(Entradas de datos almacenadas)
════

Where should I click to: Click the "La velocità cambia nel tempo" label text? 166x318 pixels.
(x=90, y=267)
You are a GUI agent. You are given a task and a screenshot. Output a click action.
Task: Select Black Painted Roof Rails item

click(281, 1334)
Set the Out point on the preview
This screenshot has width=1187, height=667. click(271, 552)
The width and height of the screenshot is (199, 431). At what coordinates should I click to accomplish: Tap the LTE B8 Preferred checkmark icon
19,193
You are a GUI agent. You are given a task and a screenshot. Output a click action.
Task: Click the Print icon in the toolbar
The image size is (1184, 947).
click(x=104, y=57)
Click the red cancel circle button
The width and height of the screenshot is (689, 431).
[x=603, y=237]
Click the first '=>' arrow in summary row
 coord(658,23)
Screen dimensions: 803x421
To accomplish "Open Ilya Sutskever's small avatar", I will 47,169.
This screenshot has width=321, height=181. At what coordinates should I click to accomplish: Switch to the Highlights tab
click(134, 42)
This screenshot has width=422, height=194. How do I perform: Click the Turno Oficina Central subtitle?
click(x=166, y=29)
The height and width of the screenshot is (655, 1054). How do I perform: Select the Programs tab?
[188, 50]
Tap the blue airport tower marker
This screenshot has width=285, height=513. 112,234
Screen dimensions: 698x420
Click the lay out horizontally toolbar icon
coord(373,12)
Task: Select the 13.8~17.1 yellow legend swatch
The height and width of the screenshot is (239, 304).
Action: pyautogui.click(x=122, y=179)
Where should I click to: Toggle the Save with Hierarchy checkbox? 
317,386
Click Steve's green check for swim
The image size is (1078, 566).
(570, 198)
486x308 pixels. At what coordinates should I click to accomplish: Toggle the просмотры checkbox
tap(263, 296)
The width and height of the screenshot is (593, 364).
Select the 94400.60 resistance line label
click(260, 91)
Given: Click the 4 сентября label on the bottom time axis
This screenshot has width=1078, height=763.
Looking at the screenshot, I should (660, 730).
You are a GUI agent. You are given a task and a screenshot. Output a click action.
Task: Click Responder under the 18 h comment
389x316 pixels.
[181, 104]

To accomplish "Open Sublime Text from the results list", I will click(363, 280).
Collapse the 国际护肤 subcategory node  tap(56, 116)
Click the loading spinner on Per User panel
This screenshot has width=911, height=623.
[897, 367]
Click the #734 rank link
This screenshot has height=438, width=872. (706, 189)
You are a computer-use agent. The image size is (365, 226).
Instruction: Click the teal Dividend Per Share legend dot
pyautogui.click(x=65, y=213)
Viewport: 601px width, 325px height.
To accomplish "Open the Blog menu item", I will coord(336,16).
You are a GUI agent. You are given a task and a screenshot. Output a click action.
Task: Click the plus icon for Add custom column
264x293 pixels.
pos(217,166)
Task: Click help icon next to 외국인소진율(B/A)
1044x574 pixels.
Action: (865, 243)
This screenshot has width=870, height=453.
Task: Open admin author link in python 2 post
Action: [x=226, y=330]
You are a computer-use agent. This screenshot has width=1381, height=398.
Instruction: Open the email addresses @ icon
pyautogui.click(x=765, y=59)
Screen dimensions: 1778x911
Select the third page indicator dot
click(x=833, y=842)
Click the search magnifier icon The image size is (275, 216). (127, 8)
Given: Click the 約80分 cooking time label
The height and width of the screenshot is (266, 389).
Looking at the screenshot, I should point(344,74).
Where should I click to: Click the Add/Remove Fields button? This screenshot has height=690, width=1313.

════

Trabajo requerido :: Reproduzca íntegramente las líneas anteriores, sin alterar ningún carácter.

Respuesta del ejercicio ::
Where should I click to: Click the "La velocità cambia nel tempo" label text? 166x318 pixels.
(x=90, y=267)
You are a GUI agent. You are given a task and a screenshot. Output a click action.
Task: Select Black Painted Roof Rails item

click(281, 1334)
Set the Out point on the preview
This screenshot has width=1187, height=667. click(271, 552)
The width and height of the screenshot is (199, 431). At what coordinates should I click to accomplish: Tap the LTE B8 Preferred checkmark icon
19,193
You are a GUI agent. You are given a task and a screenshot. Output a click action.
Task: Click the Print icon in the toolbar
The image size is (1184, 947).
click(x=104, y=57)
Click the red cancel circle button
The width and height of the screenshot is (689, 431).
[x=603, y=237]
Click the first '=>' arrow in summary row
 coord(658,23)
Screen dimensions: 803x421
To accomplish "Open Ilya Sutskever's small avatar", I will 47,169.
This screenshot has width=321, height=181. At what coordinates should I click to accomplish: Switch to the Highlights tab
click(134, 42)
This screenshot has width=422, height=194. How do I perform: Click the Turno Oficina Central subtitle?
click(x=166, y=29)
The height and width of the screenshot is (655, 1054). How do I perform: Select the Programs tab?
[188, 50]
Tap the blue airport tower marker
This screenshot has width=285, height=513. 112,234
Screen dimensions: 698x420
Click the lay out horizontally toolbar icon
coord(373,12)
Task: Select the 13.8~17.1 yellow legend swatch
The height and width of the screenshot is (239, 304).
Action: pyautogui.click(x=122, y=179)
Where should I click to: Toggle the Save with Hierarchy checkbox? 
317,386
Click Steve's green check for swim
The image size is (1078, 566).
(570, 198)
486x308 pixels. At what coordinates should I click to accomplish: Toggle the просмотры checkbox
tap(263, 296)
The width and height of the screenshot is (593, 364).
Select the 94400.60 resistance line label
click(260, 91)
Given: Click the 4 сентября label on the bottom time axis
This screenshot has width=1078, height=763.
Looking at the screenshot, I should (660, 730).
You are a GUI agent. You are given a task and a screenshot. Output a click action.
Task: Click Responder under the 18 h comment
389x316 pixels.
[181, 104]

To accomplish "Open Sublime Text from the results list", I will click(363, 280).
Collapse the 国际护肤 subcategory node  tap(56, 116)
Click the loading spinner on Per User panel
This screenshot has width=911, height=623.
[897, 367]
Click the #734 rank link
This screenshot has height=438, width=872. (706, 189)
You are a computer-use agent. The image size is (365, 226).
Instruction: Click the teal Dividend Per Share legend dot
pyautogui.click(x=65, y=213)
Viewport: 601px width, 325px height.
To accomplish "Open the Blog menu item", I will coord(336,16).
You are a GUI agent. You are given a task and a screenshot. Output a click action.
Task: Click the plus icon for Add custom column
264x293 pixels.
pos(217,166)
Task: Click help icon next to 외국인소진율(B/A)
1044x574 pixels.
Action: (865, 243)
This screenshot has width=870, height=453.
Task: Open admin author link in python 2 post
Action: [x=226, y=330]
You are a computer-use agent. This screenshot has width=1381, height=398.
Instruction: Open the email addresses @ icon
pyautogui.click(x=765, y=59)
Screen dimensions: 1778x911
Select the third page indicator dot
click(x=833, y=842)
Click the search magnifier icon The image size is (275, 216). (127, 8)
Given: Click the 約80分 cooking time label
The height and width of the screenshot is (266, 389).
Looking at the screenshot, I should point(344,74).
Where should I click to: Click the Add/Remove Fields button? This screenshot has height=690, width=1313.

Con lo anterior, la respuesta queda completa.